Particle Filtered Modified Compressive Sensing (PaFiMoCS) for tracking signal sequences

In this paper, we propose a novel algorithm for recursive reconstruction of a time sequence of sparse signals from highly under-sampled random linear measurements. In our method, the idea of recently proposed regularized modified compressive sensing (reg-mod-CS) is merged with sequential Monte Carlo techniques like particle filtering. Reg-mod-CS facilitates sequential reconstruction by utilizing a partial knowledge of the support and previous signal estimates.

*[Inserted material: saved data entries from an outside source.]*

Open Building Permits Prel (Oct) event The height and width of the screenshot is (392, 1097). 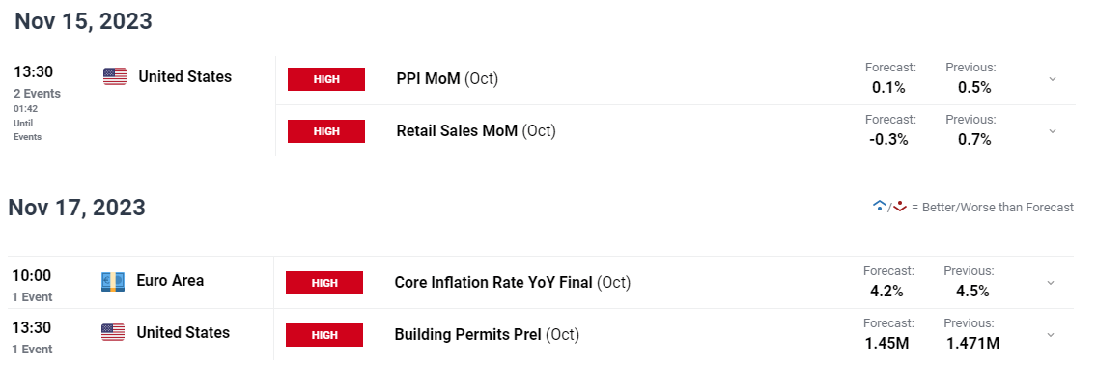(x=487, y=335)
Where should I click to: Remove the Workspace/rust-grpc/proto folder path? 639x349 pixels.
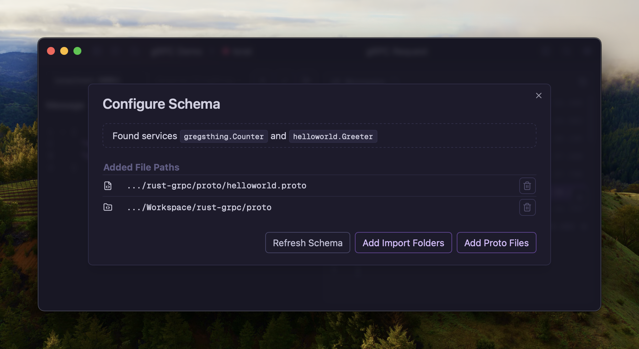tap(527, 208)
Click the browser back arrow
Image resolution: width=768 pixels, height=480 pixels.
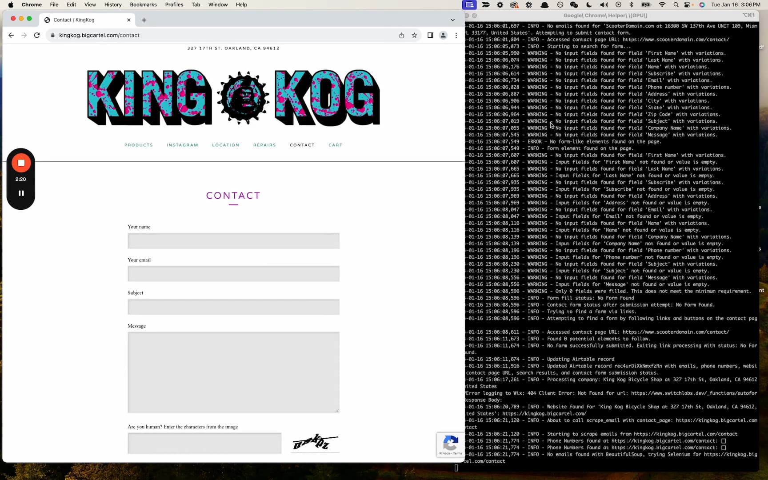point(11,35)
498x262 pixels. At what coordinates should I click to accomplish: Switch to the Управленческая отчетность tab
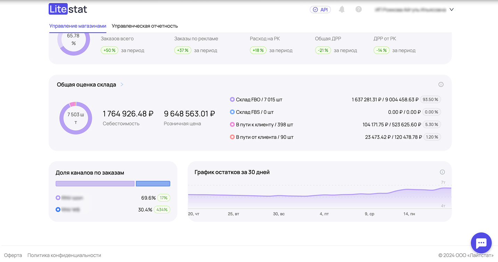click(x=145, y=26)
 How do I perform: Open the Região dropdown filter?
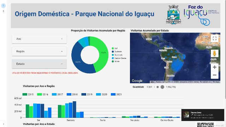tap(39, 52)
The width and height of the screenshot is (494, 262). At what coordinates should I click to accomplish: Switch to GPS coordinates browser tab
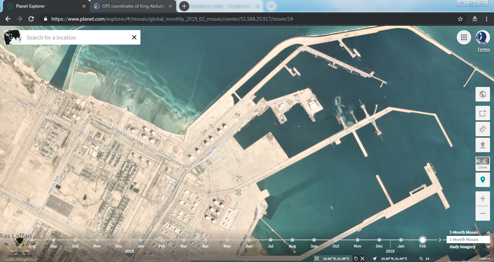[x=131, y=6]

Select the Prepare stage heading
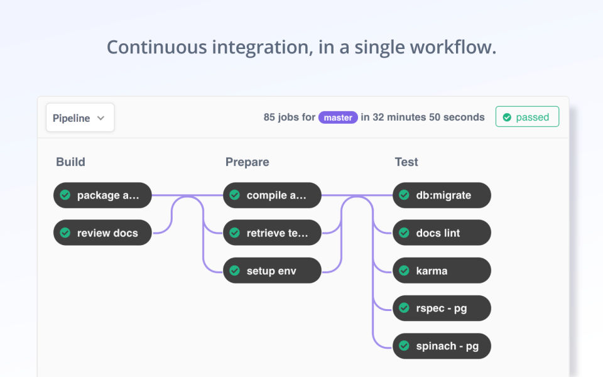[x=247, y=162]
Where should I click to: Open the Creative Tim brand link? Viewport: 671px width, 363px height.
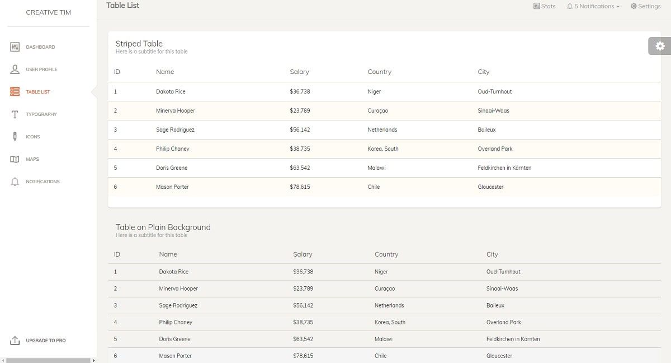click(x=48, y=12)
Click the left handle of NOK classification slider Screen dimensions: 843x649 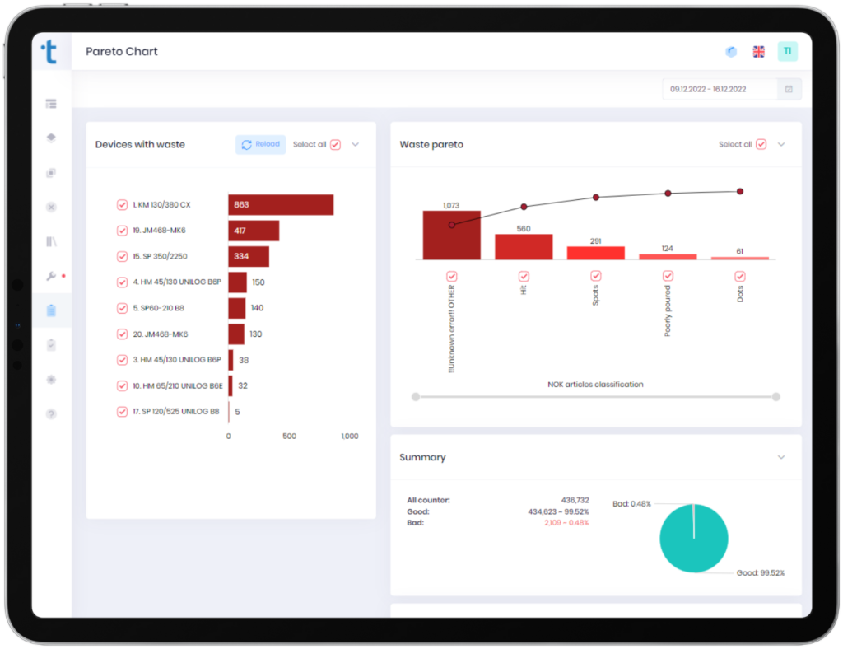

Under the assumption of a dynamical model on the support, the sequential Monte Carlo step renders various possibilities of the current support and choose the most likely support given the current observation. The algorithm is similar in sprit to particle filter with mode tracker (PF-MT), where, the support could be considered to be the effective basis whereas the signal values on the current support could be considered to be the residual space; the difference being the fact that in our algorithm, the mode tracking step is replaced by the reg-mod-CS for each particle and the support is re-estimated from the residual part. We compare our algorithm with other techniques like traditional particle filtering, particle filter with mode tracker (PFMT), static compressive sensing, modified compressive sensing, regularized modified compressive sensing and weighted ℓ₁. We demonstrate that our algorithm outperforms all the other methods in terms of reconstruction accuracy for a simulated sequence of sparse signals.